● Activity list:
**A)** In the player profiles, who co-runs BD Ventures with Christian Laettner?
**B)** From the player profiles, print the passage that begins at the words "MULLIN, Chris, 6′6″" and stops after "sobriety to him.".

EWING, Patrick, 7′0″ center;
assistant coach with Orlando Magic and perturbed he’s been unable to get interview for head coaching job;
much more popular with Dreamer teammates than with press; “Harry” half of Harry and Larry.

JOHNSON, Earvin, 6′9″ guard;
guiding force behind Magic Johnson Enterprises, having made good on long-ago vow to become big-time player in business world; sometimes irritated Dreamers with it’s-my-team attitude but changed millions of attitudes worldwide about HIV and AIDS; at this writing, scheduled to be immortalized on Broadway, along with Bird, in play about their seminal importance to NBA.

JORDAN, Michael, 6′6″ guard;
chairman of the Charlotte Bobcats; trying to make it right after bad experience running Washington Wizards; serenaded aggravated Magic with “Be Like Mike” solo after legendary intrasquad scrimmage win; acknowledged by all Dreamers as team’s alpha male and greatest of all-time … with Magic holding out just a little and Drexler holding out a lot.

LAETTNER, Christian, 6′11″ forward;
his BD Ventures, co-run with ex-Duke teammate Brian Davis, has had cash flow problems; at this writing wants to get into coaching; seems serious about changing spoiled-brat image; earned way onto Dream Team by being immortal college player.

MALONE, Karl, 6′9″ forward;
serious big-game hunter who wants back into NBA in some capacity; work ethic was inspiration to several other members of Dream Team; Jordan-Magic woof-fests at practice got under his skin.

MULLIN, Chris, 6′6″ guard/forward;
successful as ESPN commentator but might get another shot at front-office job after failure in Golden State; Barcelona sharp-shooting (.619 overall, .538 on three-pointers) affirmed selection to skeptics and Dream nod reaffirmed benefits of sobriety to him.

● Record set:

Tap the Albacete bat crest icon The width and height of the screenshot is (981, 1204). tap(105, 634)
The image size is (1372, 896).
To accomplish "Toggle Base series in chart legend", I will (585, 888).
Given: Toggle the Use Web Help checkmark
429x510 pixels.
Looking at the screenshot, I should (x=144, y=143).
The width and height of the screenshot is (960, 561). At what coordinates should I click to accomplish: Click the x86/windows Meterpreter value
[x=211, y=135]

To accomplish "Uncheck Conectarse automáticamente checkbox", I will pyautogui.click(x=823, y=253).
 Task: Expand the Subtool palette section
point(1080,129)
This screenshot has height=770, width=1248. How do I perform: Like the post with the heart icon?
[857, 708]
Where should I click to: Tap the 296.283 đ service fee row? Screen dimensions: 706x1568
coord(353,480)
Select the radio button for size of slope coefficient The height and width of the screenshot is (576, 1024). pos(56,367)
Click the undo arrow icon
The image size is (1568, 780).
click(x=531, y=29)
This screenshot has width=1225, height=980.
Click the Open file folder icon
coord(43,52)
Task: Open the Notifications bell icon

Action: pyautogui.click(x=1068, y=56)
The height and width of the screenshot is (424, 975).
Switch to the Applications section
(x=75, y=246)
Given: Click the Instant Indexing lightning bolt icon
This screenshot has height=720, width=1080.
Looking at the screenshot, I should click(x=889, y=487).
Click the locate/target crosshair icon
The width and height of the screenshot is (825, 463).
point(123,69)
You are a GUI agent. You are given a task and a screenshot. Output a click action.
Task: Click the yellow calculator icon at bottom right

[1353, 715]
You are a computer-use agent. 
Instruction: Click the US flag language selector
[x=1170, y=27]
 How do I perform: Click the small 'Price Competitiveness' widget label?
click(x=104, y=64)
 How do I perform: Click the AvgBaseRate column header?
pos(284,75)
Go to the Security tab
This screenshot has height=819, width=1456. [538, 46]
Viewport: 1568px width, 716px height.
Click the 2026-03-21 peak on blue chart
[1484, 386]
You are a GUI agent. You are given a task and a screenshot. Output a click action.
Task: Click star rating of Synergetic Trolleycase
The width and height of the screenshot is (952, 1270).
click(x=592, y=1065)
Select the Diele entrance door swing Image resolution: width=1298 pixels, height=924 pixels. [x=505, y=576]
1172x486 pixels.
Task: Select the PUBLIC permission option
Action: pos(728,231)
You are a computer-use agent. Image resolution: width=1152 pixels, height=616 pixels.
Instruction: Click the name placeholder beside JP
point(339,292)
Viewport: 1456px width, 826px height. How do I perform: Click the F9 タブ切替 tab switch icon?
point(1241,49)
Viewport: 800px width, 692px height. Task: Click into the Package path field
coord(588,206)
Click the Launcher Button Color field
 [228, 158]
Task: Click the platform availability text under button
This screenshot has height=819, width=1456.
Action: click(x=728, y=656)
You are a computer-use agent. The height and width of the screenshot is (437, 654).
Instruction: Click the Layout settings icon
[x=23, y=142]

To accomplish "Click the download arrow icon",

● Completed exercise:
**A)** His ex-Duke teammate Brian Davis.

**B)**
MULLIN, Chris, 6′6″ guard/forward;
successful as ESPN commentator but might get another shot at front-office job after failure in Golden State; Barcelona sharp-shooting (.619 overall, .538 on three-pointers) affirmed selection to skeptics and Dream nod reaffirmed benefits of sobriety to him.